With the loss of the space shuttle Challenger on Jan. 28, a Titan 34-D rocket on April 18, a Delta rocket on May 3 and the French Ariane, all of which carried American reconnaissance satellites, the United States no longer has the capability of putting satellites into orbit to monitor Soviet nuclear deployments and serve as early-warning systems against a ballistic-missile attack. The Challenger and the Delta rocket were launched from Cape Canaveral in Florida, the Titan from Vandenberg Air Force Base in California. Before the string of 1986 losses, a Titan blew up at Vandenberg last August and an Ariane rocket exploded at Kourou in September.


Although specific causes of all these accidents varied in each case, according to technical inquiry reports, the common denominator was that most of the rockets--including the Challenger’s solid-fuel boosters--had to be destroyed by radio command from the ground to prevent debris from falling into inhabited areas.

In the case of Ariane, the technical report on the causes of the May 30 accident concluded that it was the failure of the rocket’s third-stage engine to ignite properly and propel the rocket into orbit that forced a loss of power and triggered the destruct order four minutes and 36 seconds after launch.
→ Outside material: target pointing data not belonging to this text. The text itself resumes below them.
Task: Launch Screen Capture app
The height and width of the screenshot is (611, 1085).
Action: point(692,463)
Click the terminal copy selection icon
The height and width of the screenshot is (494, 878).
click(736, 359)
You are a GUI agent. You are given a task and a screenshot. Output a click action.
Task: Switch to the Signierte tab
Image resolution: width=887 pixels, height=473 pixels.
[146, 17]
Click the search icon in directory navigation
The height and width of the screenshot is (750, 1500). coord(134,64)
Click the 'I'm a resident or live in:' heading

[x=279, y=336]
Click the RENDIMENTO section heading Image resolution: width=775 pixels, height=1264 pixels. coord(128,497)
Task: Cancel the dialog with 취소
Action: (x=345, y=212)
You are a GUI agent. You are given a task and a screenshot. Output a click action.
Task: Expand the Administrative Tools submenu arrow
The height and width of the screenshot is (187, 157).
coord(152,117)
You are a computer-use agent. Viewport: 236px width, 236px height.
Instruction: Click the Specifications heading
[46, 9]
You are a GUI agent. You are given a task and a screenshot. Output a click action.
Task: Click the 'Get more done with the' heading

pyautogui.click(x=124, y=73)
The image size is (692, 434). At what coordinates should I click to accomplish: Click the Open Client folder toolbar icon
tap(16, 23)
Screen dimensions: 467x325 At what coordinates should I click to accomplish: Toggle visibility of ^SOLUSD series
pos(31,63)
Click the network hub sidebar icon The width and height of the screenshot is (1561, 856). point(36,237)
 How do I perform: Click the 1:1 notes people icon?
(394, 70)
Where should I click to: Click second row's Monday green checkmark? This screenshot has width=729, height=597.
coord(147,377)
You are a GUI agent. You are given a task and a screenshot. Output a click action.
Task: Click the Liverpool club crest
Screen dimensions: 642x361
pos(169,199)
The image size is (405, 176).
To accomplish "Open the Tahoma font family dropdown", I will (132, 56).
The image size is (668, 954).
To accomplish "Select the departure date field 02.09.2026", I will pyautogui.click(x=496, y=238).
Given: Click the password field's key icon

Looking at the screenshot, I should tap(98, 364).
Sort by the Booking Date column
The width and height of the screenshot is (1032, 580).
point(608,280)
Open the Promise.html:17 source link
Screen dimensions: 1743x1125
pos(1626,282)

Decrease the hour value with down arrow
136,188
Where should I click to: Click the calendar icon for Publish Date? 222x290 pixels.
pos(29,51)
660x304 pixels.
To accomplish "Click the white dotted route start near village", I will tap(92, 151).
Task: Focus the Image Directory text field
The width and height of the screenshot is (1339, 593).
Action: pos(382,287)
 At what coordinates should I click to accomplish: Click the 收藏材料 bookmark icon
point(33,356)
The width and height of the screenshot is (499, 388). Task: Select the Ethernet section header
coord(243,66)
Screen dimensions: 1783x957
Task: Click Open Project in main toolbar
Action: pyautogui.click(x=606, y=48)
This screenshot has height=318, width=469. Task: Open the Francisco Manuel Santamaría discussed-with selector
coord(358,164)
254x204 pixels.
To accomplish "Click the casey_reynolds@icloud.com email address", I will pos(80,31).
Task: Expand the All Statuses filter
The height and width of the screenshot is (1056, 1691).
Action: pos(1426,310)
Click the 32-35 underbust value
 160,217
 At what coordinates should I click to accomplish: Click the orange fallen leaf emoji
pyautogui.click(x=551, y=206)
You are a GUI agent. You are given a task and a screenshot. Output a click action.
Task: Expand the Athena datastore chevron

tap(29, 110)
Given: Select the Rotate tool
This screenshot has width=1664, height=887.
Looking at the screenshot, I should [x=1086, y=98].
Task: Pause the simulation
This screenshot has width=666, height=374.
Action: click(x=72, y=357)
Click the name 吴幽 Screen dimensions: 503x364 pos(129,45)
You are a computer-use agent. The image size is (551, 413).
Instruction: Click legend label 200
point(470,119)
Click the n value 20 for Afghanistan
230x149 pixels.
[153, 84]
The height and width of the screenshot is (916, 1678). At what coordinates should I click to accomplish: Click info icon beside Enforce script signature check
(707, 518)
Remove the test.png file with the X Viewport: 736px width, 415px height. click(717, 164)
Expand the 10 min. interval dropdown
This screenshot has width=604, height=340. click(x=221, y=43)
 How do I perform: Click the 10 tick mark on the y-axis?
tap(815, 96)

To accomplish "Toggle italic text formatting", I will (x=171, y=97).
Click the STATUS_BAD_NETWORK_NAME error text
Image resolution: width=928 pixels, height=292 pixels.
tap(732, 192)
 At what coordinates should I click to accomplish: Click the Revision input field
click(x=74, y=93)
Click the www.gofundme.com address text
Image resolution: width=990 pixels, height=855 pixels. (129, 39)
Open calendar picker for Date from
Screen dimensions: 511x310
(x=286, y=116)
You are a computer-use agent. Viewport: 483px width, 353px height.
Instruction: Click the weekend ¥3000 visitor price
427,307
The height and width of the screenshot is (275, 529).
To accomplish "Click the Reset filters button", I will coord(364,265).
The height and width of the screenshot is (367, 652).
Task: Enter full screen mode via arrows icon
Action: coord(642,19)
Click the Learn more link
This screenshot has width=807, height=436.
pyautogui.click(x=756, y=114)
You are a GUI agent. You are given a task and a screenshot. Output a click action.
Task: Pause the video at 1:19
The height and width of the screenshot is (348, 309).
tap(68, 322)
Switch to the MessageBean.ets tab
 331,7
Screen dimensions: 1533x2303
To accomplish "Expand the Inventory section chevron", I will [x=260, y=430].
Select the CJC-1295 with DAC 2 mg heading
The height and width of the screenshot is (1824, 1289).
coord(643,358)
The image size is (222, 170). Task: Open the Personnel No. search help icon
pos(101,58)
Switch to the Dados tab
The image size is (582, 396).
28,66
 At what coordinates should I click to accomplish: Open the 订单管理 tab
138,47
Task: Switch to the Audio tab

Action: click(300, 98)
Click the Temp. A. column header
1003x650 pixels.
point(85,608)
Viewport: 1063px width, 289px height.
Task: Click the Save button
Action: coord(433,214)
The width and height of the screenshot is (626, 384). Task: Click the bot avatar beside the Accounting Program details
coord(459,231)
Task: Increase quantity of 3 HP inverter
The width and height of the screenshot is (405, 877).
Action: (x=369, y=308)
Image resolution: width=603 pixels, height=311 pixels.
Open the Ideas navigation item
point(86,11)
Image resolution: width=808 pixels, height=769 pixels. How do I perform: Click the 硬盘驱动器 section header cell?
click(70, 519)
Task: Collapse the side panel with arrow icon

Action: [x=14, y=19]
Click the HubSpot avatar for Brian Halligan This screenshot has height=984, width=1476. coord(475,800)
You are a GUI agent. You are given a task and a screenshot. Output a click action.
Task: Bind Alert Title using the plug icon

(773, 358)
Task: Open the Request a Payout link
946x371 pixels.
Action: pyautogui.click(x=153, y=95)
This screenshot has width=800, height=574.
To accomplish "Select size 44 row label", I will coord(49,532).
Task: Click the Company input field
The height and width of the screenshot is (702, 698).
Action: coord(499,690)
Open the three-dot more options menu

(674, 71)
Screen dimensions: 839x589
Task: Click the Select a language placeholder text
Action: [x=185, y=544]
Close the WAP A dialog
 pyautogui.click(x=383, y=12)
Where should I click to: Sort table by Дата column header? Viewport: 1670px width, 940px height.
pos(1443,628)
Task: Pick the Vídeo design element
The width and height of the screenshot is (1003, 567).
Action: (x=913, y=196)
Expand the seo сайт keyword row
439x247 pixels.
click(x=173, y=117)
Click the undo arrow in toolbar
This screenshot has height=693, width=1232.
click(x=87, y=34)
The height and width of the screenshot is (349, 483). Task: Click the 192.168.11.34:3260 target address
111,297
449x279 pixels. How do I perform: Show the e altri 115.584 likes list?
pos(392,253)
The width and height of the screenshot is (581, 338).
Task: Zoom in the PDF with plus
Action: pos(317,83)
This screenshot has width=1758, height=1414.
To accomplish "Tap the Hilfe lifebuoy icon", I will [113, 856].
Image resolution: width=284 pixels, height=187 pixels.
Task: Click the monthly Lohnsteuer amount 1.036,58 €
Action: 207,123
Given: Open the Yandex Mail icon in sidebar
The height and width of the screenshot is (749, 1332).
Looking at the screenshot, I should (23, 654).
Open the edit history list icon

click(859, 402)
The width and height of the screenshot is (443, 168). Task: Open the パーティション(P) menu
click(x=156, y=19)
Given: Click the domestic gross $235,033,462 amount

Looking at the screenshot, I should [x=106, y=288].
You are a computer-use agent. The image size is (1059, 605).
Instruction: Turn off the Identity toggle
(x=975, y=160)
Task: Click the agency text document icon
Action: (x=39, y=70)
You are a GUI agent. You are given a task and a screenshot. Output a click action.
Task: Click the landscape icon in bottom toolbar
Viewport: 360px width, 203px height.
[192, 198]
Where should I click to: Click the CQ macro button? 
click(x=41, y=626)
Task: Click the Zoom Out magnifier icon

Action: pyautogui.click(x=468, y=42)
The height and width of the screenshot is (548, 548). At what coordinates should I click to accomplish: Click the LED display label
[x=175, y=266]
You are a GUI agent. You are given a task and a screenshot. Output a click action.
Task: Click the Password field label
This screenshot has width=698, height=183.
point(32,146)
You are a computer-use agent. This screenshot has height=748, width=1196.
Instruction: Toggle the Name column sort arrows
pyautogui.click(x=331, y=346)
The full text of this report is available only to Ariane’s potential payload customers. For example, it was presented on Wednesday to the Commerce Department and the National Aeronautics and Space Administration by Frederic d’Allest, the general manager of France’s National Center of Space Studies. But French intelligence officials say that while the report is technically correct (the 1985 Ariane accident had the same cause), “it is very easy to perform sabotage in this context by one very well-placed person.”

French intelligence officials declined to provide details concerning their new suspicions, but experts in this realm are fascinated and intrigued by a series of extraneous events that may have a bearing on the destruction of the West’s satellite launch capability.

By far the most interesting is the mysterious disappearance three years ago of a U.S. Air Force officer who specialized in space-launch command, control and communications for satellite surveillance systems. Capt. William Howard Hughes Jr., then 34 years old, was the “lead analyst” of the Command Control and Communication Surveillance Systems at the Air Force Operational Test and Evaluation Center at Kirkland Air Force Base in Albuquerque, N.M., which tests new space-related weapons systems. Among his responsibilities was the training of range officers in charge of destroying rockets malfunctioning after launch.

Hughes, who was single, was dispatched to the Netherlands on July 18, 1983, to work with North Atlantic Treaty Organization officers on the operations of AWACs electronic surveillance aircraft. He was due back in Albuquerque that Aug. 1. But after leaving for Europe, he was never seen again. On Dec. 9, 1983, the Air Force formally declared him a deserter.

Intelligence officers believe that Hughes was either captured by Soviet agents or voluntarily defected to the Soviet Union. At the time of his disappearance, the Air Force said that he had no classified materials with him. But these intelligence officers point out that Hughes’ knowledge of all the top-secret rocket launch procedures was invaluable to the Soviets, perhaps more so than the secrets delivered by recently captured spies. “He is worth his weight in gold to the Russians in terms of future ‘Star Wars,’ if we have them,” one said. They see a clear link between Hughes and possible sabotage of the American and French launches.


Another bizarre occurrence, neither explainable nor evidence of anything, was the sudden disappearance of Soviet trawlers from the Cape Canaveral area four hours before the scheduled launch of the Challenger on Jan. 28. The trawlers, which are electronic spy vessels, had been on station off the cape from the start of the U.S. space program. On that January morning, however, three or four trawlers steamed at flank speed in a northeastern direction away from the coast. Normally, these trawlers seek to monitor telemetric signals from the rockets before, during and after launch because they provide crucial data on the space vehicles’ performance--among the most avidly sought information by both the United States and the Soviet Union on each other’s ballistic arsenals. It is an absolute mystery why the trawlers, as observed by the U.S. Navy, went off station in this manner.